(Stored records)
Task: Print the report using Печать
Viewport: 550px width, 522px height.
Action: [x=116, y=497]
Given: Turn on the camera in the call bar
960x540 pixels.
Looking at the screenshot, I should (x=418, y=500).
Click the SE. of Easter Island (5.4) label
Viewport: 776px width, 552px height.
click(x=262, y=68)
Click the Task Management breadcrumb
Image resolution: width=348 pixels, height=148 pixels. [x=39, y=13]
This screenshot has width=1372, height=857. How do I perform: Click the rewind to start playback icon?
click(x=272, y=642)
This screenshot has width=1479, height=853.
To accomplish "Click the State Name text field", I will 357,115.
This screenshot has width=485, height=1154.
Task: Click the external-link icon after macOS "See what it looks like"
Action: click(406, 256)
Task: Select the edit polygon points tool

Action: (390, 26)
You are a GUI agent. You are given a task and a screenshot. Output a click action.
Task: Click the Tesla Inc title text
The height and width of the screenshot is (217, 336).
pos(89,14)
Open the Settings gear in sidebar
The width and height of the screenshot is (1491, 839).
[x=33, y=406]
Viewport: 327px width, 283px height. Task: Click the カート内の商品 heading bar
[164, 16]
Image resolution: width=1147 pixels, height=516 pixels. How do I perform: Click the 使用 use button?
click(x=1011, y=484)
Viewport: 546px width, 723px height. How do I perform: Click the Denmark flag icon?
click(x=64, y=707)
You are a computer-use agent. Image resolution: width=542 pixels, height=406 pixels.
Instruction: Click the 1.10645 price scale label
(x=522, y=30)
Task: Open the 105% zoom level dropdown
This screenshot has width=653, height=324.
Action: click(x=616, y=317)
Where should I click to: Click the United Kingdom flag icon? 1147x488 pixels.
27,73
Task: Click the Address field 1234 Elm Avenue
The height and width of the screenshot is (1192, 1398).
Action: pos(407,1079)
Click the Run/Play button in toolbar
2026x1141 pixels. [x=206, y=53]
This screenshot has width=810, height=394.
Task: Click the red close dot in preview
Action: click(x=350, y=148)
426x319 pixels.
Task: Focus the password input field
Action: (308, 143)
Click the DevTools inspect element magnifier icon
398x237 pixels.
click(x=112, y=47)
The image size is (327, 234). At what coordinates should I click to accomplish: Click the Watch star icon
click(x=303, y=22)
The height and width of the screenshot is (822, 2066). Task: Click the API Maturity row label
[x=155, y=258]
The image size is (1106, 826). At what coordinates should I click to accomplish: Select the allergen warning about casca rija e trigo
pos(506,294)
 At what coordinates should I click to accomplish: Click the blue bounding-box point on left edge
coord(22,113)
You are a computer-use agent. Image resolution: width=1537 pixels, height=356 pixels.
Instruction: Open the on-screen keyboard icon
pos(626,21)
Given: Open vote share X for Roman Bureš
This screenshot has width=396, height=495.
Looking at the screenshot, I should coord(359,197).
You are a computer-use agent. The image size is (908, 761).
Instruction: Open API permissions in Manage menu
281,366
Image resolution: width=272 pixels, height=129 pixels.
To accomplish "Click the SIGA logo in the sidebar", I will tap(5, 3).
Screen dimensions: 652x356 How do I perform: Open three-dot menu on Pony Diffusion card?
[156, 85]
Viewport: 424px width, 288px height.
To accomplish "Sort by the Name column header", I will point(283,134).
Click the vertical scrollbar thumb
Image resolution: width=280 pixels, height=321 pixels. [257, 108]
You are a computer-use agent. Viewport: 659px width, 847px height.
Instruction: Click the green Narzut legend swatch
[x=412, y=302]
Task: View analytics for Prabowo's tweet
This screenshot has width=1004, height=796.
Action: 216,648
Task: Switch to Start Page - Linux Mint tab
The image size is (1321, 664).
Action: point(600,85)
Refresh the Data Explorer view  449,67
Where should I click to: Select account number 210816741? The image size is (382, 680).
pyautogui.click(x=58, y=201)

• _WHAT THIS TASK INVOLVES_:
Your task is to write out the lines from the one with "Instruction: Open API" through the end of the records, exactly and with nothing added.

• _RESPONSE_:
Instruction: Open API permissions in Manage menu
281,366
Image resolution: width=272 pixels, height=129 pixels.
To accomplish "Click the SIGA logo in the sidebar", I will tap(5, 3).
Screen dimensions: 652x356 How do I perform: Open three-dot menu on Pony Diffusion card?
[156, 85]
Viewport: 424px width, 288px height.
To accomplish "Sort by the Name column header", I will point(283,134).
Click the vertical scrollbar thumb
Image resolution: width=280 pixels, height=321 pixels. [257, 108]
You are a computer-use agent. Viewport: 659px width, 847px height.
Instruction: Click the green Narzut legend swatch
[x=412, y=302]
Task: View analytics for Prabowo's tweet
This screenshot has width=1004, height=796.
Action: 216,648
Task: Switch to Start Page - Linux Mint tab
The image size is (1321, 664).
Action: point(600,85)
Refresh the Data Explorer view  449,67
Where should I click to: Select account number 210816741? The image size is (382, 680).
pyautogui.click(x=58, y=201)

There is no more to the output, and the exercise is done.